▶ **Data section**:

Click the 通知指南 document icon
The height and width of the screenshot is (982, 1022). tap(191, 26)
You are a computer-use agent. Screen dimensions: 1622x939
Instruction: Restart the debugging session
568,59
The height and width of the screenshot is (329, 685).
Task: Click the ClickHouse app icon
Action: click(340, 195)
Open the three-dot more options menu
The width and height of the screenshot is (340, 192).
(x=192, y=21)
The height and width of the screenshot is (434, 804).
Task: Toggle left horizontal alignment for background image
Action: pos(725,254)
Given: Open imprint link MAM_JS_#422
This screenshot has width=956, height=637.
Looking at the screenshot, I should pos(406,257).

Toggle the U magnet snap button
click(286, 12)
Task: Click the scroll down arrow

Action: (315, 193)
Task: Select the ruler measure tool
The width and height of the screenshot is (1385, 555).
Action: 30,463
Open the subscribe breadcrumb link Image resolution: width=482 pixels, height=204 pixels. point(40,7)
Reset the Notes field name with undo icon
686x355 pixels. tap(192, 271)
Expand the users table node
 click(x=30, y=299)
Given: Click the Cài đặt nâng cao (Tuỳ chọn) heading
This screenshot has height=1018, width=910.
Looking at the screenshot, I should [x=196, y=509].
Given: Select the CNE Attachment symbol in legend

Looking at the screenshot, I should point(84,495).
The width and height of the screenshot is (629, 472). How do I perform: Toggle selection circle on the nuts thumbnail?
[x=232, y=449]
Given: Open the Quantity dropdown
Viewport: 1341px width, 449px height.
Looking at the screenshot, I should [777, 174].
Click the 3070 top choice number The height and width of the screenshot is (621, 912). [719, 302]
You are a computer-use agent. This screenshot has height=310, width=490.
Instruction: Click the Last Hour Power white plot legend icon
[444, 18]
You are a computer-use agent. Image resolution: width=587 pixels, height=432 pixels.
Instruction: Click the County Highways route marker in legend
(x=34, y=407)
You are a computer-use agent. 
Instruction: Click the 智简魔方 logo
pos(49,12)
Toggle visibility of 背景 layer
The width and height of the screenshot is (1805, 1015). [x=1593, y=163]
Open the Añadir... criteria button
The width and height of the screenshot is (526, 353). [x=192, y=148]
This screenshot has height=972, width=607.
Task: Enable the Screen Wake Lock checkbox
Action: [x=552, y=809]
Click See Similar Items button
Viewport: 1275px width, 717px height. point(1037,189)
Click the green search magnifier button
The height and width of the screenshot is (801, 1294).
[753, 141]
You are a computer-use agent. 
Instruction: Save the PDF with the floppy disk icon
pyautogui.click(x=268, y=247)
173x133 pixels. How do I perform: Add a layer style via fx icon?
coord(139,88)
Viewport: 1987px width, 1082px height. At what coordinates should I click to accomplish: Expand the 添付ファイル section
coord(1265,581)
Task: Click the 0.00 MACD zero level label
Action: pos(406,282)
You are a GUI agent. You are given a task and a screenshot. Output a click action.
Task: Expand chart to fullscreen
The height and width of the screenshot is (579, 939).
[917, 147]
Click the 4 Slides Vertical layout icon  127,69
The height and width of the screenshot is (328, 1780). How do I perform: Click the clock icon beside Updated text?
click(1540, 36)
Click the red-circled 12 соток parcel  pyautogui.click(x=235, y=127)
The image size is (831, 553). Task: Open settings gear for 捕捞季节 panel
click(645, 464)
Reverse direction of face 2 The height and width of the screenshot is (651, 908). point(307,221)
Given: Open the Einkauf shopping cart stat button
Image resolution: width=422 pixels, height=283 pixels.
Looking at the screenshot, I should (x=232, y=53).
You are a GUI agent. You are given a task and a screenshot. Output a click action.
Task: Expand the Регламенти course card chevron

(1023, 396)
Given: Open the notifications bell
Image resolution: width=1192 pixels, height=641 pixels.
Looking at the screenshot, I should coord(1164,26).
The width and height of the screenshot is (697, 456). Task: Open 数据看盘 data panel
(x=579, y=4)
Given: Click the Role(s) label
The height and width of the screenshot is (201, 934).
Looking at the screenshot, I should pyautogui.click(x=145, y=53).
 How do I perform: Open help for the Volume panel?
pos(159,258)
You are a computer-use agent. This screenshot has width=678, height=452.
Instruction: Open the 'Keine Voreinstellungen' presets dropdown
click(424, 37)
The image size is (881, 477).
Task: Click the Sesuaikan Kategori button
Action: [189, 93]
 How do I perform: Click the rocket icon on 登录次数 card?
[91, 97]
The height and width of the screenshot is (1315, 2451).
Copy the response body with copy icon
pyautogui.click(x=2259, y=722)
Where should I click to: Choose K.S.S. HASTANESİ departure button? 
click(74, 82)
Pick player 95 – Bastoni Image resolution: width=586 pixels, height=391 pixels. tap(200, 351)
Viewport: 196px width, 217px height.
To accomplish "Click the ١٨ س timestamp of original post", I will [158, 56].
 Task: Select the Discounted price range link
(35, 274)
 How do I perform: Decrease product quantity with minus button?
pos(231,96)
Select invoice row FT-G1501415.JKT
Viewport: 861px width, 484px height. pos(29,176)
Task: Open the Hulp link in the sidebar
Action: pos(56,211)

▶ **Exercise**: Present the lines of the rows above as a Markdown table with the columns "No." and "Line", numbering each line and omitting blank lines. Start with the line that contains "Reset the Notes field name with undo icon" and stop after the line that contains "Click the 3070".

▶ **Task solution**:
| No. | Line |
|---|---|
| 1 | Reset the Notes field name with undo icon |
| 2 | 686x355 pixels. tap(192, 271) |
| 3 | Expand the users table node |
| 4 |  click(x=30, y=299) |
| 5 | Given: Click the Cài đặt nâng cao (Tuỳ chọn) heading |
| 6 | This screenshot has height=1018, width=910. |
| 7 | Looking at the screenshot, I should [x=196, y=509]. |
| 8 | Given: Select the CNE Attachment symbol in legend |
| 9 | Looking at the screenshot, I should point(84,495). |
| 10 | The width and height of the screenshot is (629, 472). How do I perform: Toggle selection circle on the nuts thumbnail? |
| 11 | [x=232, y=449] |
| 12 | Given: Open the Quantity dropdown |
| 13 | Viewport: 1341px width, 449px height. |
| 14 | Looking at the screenshot, I should [777, 174]. |
| 15 | Click the 3070 top choice number The height and width of the screenshot is (621, 912). [719, 302] |